Segment Start: ENTRIES PROVIDED

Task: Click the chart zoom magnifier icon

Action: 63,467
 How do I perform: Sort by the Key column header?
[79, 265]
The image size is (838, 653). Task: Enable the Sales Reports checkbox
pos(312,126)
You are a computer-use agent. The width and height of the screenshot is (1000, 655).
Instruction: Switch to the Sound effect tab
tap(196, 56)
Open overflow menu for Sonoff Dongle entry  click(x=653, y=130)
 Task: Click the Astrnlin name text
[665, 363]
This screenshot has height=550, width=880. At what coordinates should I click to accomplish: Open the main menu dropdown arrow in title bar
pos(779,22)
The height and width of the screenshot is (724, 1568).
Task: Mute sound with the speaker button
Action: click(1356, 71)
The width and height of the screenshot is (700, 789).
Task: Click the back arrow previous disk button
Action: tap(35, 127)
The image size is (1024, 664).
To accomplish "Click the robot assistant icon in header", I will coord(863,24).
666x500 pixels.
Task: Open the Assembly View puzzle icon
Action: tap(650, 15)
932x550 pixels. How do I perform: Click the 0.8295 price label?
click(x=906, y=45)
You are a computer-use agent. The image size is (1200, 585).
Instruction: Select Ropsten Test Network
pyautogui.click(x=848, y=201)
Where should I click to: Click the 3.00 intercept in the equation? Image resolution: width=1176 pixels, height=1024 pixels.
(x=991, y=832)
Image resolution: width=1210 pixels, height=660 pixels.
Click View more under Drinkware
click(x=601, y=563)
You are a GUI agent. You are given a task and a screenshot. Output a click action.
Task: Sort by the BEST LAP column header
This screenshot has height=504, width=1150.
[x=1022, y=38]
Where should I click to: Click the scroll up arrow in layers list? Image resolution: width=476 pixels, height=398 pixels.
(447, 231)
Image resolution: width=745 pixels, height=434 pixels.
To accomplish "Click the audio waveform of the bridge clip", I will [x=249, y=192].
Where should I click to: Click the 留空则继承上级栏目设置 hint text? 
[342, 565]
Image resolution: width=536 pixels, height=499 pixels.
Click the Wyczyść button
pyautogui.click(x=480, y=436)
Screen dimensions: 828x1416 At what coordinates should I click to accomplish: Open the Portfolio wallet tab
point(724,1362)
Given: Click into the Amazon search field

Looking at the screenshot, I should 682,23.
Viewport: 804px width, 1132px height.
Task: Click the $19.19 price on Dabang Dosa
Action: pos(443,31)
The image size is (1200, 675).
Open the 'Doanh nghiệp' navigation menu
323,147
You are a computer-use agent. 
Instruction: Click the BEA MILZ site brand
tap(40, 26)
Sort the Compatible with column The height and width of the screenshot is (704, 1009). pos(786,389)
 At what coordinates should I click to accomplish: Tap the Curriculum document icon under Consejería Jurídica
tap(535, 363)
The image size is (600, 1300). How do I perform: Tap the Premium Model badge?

Segment End: ENTRIES PROVIDED

▶ TASK DIRECTIONS:
Would you please copy every line of the data exactly?

▶ ANSWER FOR THIS EXERCISE:
Task: Click the chart zoom magnifier icon

Action: 63,467
 How do I perform: Sort by the Key column header?
[79, 265]
The image size is (838, 653). Task: Enable the Sales Reports checkbox
pos(312,126)
You are a computer-use agent. The width and height of the screenshot is (1000, 655).
Instruction: Switch to the Sound effect tab
tap(196, 56)
Open overflow menu for Sonoff Dongle entry  click(x=653, y=130)
 Task: Click the Astrnlin name text
[665, 363]
This screenshot has height=550, width=880. At what coordinates should I click to accomplish: Open the main menu dropdown arrow in title bar
pos(779,22)
The height and width of the screenshot is (724, 1568).
Task: Mute sound with the speaker button
Action: click(1356, 71)
The width and height of the screenshot is (700, 789).
Task: Click the back arrow previous disk button
Action: tap(35, 127)
The image size is (1024, 664).
To accomplish "Click the robot assistant icon in header", I will coord(863,24).
666x500 pixels.
Task: Open the Assembly View puzzle icon
Action: tap(650, 15)
932x550 pixels. How do I perform: Click the 0.8295 price label?
click(x=906, y=45)
You are a computer-use agent. The image size is (1200, 585).
Instruction: Select Ropsten Test Network
pyautogui.click(x=848, y=201)
Where should I click to: Click the 3.00 intercept in the equation? Image resolution: width=1176 pixels, height=1024 pixels.
(x=991, y=832)
Image resolution: width=1210 pixels, height=660 pixels.
Click View more under Drinkware
click(x=601, y=563)
You are a GUI agent. You are given a task and a screenshot. Output a click action.
Task: Sort by the BEST LAP column header
This screenshot has height=504, width=1150.
[x=1022, y=38]
Where should I click to: Click the scroll up arrow in layers list? Image resolution: width=476 pixels, height=398 pixels.
(447, 231)
Image resolution: width=745 pixels, height=434 pixels.
To accomplish "Click the audio waveform of the bridge clip", I will [x=249, y=192].
Where should I click to: Click the 留空则继承上级栏目设置 hint text? 
[342, 565]
Image resolution: width=536 pixels, height=499 pixels.
Click the Wyczyść button
pyautogui.click(x=480, y=436)
Screen dimensions: 828x1416 At what coordinates should I click to accomplish: Open the Portfolio wallet tab
point(724,1362)
Given: Click into the Amazon search field

Looking at the screenshot, I should 682,23.
Viewport: 804px width, 1132px height.
Task: Click the $19.19 price on Dabang Dosa
Action: pos(443,31)
The image size is (1200, 675).
Open the 'Doanh nghiệp' navigation menu
323,147
You are a computer-use agent. 
Instruction: Click the BEA MILZ site brand
tap(40, 26)
Sort the Compatible with column The height and width of the screenshot is (704, 1009). pos(786,389)
 At what coordinates should I click to accomplish: Tap the Curriculum document icon under Consejería Jurídica
tap(535, 363)
The image size is (600, 1300). How do I perform: Tap the Premium Model badge?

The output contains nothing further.